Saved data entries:
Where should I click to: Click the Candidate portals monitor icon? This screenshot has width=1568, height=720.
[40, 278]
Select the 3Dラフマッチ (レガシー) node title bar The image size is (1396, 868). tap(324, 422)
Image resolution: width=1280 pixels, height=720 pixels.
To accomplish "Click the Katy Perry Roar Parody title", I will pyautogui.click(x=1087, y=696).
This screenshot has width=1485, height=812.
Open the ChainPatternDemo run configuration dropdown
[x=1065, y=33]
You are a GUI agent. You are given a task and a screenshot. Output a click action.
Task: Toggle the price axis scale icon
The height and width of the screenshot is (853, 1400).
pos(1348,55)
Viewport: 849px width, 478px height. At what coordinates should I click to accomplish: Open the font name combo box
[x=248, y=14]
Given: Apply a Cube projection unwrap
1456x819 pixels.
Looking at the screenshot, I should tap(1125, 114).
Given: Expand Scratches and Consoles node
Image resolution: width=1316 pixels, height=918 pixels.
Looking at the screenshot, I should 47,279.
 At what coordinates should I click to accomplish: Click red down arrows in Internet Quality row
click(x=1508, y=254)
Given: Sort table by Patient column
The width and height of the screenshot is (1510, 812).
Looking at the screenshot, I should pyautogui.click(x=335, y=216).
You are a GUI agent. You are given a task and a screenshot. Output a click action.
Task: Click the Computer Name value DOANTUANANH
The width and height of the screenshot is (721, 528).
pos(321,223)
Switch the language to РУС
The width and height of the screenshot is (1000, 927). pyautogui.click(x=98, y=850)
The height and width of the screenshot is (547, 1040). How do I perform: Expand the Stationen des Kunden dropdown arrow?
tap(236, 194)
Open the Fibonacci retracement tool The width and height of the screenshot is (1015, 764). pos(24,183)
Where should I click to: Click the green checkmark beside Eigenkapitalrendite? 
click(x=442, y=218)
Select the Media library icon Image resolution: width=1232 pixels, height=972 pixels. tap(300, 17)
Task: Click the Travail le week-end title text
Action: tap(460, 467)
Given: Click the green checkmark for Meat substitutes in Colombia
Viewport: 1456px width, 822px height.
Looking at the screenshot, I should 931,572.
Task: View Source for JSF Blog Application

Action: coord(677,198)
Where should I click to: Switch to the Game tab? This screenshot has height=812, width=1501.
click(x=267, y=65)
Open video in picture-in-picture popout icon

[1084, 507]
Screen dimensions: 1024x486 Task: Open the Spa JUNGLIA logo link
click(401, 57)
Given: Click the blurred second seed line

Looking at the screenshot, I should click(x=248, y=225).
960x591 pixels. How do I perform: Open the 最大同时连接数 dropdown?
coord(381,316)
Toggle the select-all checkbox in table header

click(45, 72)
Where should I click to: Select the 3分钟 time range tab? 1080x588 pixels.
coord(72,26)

▶ [What you need to do] Starting at the line containing "Where should I click to: Select" and ending at the end of the listing, rewrite those lines in full, offsetting every coordinate in the answers by -40.

▶ [Worked solution]
Where should I click to: Select the 3分钟 time range tab? 1080x588 pixels.
coord(32,-14)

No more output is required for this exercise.